ISSN 1004-4140
CN 11-3017/P
谭婉嫦, 冯结映, 赖文佳, 靳仓正. 肺类癌的CT表现分析[J]. CT理论与应用研究, 2021, 30(4): 519-524. DOI: 10.15953/j.1004-4140.2021.30.04.13
引用本文: 谭婉嫦, 冯结映, 赖文佳, 靳仓正. 肺类癌的CT表现分析[J]. CT理论与应用研究, 2021, 30(4): 519-524. DOI: 10.15953/j.1004-4140.2021.30.04.13
TAN Wangchang, FENG Jieying, LAI Wenjia, JIN Cangzheng. CT Fingdings of Pulmonary Carcinoid[J]. CT Theory and Applications, 2021, 30(4): 519-524. DOI: 10.15953/j.1004-4140.2021.30.04.13
Citation: TAN Wangchang, FENG Jieying, LAI Wenjia, JIN Cangzheng.
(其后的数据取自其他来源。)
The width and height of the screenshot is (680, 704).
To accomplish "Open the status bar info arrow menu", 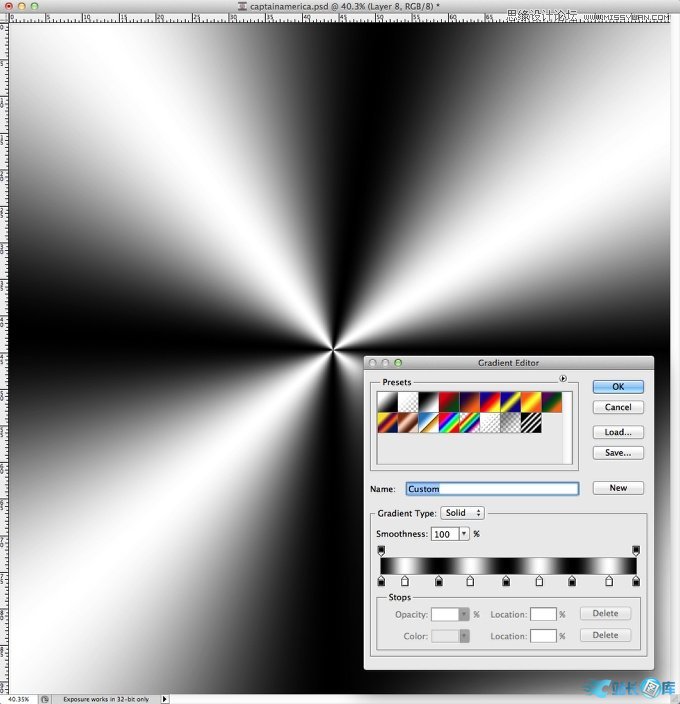I will [165, 699].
CT Fingdings of Pulmonary Carcinoid[J]. CT Theory and Applications, 2021, 30(4): 519-524. DOI: 10.15953/j.1004-4140.2021.30.04.13

肺类癌的CT表现分析

CT Fingdings of Pulmonary Carcinoid

  • 摘要: 目的:探讨肺类癌的CT表现,提高对该病的影像诊断水平。方法:回顾性分析并总结8例病理确诊为肺类癌患者的CT征象。结果:8例肺类癌均为单发病灶。4例中央型肺类癌中,4例表现为支气管腔内结节灶、结节长轴与支气管长轴平行呈“平行征”改变,4例密度均匀,2例见分叶征,4例伴阻塞性炎症,3例伴阻塞性不张,2例伴阻塞以远黏液栓,2例伴少量胸腔积液。4例周围型肺类癌中,2例密度不均匀,2例见浅分叶征,1例见短毛刺征,3例见胸膜增厚,1例见斑点状钙化,未见阻塞性肺气肿、阻塞性炎症、阻塞性不张及胸腔积液等征象。所有病例均未见肺门及纵隔淋巴结肿大,未见远处转移。进行增强扫描的5例病灶均表现为中度-明显程度强化。结论:肺类癌的CT表现具有一定特征,掌握其特征性改变可提高诊断准确率,但确诊仍需依靠病理。

     

    Abstract: Objective: Explore the CT findings of pulmonary carcinoid to improve the diagnosis of the disease. Methods: Clinical data and radiologic findings were retrospectively reviewed for 8 patients with pathologically confirmed pulmonary carcinoid. Results: All the 8 cases were unilateral, and 4 of them were central pulmonary carcinoid. The CT features of the 4 central pulmonary carcinoid were the hypodense nodule in the main bronchus showed the "parallel thickening" sign, with obstructive inflammation and pulmonary atelectasis. None of the lesions showed the calcification, necrosis or cystic change. Besides, the other 4 cases were peripheral pulmonary carcinoid. Two cases with shallow lobulations were observed. Two cases showed the "Short burr", one cases with calcification, and 2 cases with heterogeneous hypodense nodules. There are 3 cases with pleural thickening. Of the 4 cases of peripheral pulmonary carcinoid, there were no obstructive inflammation, mucoid impactions sign, obstructive atelectasis,obstructive emphysema or pleural effusion. All cases had no hilus pulmonis or mediastinal lymph node metastasis or distant metastasis. Five of the 8 cases underwent enhancement scan, and all of them showed homogeneously significant enhancement. Conclusions: pulmonary carcinoid showed the certain spectrum of CT features which may improve the diagnosis.